───── TASK INPUTS ─────
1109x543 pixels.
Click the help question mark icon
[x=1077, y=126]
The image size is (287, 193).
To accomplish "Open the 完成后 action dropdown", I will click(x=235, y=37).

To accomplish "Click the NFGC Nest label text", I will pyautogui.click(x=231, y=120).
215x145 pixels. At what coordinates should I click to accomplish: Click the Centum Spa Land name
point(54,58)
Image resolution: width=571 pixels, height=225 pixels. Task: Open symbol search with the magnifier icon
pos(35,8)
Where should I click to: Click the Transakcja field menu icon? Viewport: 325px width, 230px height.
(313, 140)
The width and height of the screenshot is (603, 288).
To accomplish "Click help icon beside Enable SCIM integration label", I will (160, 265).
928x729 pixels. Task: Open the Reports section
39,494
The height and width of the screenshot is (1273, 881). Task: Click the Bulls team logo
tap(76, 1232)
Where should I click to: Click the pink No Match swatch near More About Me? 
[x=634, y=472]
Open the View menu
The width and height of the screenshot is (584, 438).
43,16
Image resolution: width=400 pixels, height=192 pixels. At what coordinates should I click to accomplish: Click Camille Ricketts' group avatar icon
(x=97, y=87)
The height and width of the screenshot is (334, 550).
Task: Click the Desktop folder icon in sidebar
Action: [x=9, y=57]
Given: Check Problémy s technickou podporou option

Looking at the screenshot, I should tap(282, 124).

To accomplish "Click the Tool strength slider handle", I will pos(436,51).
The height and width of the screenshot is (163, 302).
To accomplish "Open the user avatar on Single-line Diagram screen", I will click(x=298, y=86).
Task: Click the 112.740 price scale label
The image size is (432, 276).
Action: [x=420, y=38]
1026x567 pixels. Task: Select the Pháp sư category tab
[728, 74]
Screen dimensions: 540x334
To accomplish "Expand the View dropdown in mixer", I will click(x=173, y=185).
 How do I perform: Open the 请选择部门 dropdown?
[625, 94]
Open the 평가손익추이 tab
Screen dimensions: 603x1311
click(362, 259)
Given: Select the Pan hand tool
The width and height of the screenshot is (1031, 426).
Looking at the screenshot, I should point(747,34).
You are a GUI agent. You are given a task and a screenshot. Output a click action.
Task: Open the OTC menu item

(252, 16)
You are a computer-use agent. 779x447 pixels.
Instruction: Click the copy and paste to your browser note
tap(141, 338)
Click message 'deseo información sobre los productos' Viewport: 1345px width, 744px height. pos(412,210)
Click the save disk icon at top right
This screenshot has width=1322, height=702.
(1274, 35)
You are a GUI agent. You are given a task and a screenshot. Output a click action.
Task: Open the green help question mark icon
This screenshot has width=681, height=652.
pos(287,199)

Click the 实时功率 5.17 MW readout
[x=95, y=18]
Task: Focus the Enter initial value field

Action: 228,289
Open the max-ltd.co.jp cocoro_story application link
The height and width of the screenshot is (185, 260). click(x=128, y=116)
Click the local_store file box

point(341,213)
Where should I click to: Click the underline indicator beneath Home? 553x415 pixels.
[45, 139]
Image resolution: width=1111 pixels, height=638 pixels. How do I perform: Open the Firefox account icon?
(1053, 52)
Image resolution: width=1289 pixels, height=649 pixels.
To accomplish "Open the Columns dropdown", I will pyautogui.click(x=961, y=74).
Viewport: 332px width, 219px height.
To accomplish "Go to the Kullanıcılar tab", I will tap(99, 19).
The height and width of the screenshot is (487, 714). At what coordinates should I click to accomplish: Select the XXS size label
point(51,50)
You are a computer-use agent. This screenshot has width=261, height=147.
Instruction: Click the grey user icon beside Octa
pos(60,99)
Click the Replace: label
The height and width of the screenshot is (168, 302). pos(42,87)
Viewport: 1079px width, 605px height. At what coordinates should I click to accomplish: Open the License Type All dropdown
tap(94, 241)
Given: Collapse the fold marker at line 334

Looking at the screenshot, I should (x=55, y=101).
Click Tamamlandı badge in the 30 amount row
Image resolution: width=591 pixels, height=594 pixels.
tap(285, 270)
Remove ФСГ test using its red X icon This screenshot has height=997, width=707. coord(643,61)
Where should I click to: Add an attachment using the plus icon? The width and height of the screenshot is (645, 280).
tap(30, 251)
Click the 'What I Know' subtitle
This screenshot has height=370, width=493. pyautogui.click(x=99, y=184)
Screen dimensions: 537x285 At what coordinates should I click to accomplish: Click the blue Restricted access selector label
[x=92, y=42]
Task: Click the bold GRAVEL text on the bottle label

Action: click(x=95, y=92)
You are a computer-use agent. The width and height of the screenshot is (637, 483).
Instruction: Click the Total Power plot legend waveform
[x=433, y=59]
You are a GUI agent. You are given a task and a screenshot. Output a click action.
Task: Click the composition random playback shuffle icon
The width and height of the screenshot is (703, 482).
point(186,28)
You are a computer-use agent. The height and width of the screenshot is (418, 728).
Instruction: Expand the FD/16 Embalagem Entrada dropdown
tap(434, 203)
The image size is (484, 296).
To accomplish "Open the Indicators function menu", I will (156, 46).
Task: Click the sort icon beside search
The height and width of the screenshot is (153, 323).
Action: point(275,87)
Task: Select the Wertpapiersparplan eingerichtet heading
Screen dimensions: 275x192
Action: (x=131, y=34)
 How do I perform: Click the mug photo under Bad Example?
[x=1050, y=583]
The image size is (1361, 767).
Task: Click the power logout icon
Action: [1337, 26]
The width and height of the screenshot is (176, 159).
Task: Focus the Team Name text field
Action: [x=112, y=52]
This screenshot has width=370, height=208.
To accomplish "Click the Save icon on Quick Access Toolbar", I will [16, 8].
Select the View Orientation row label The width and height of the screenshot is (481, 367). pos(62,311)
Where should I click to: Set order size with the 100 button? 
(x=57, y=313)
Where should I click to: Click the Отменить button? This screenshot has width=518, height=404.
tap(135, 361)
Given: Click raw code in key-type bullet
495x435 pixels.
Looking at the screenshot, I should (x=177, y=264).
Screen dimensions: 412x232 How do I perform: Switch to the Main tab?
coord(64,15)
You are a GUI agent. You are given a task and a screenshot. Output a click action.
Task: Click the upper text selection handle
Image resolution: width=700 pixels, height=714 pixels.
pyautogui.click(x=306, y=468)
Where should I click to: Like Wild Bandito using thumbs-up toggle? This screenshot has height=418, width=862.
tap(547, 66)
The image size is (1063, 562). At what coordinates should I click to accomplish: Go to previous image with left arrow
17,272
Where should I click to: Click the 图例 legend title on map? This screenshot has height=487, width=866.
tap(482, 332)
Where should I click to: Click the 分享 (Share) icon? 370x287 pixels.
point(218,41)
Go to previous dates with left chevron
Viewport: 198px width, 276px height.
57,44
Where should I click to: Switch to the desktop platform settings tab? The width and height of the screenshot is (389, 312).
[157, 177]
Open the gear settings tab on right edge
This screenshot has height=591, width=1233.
─────
Only lines with the word "right" count here; copy every one from the records.

EXPECTED OUTPUT:
Click the save disk icon at top right
Open the gear settings tab on right edge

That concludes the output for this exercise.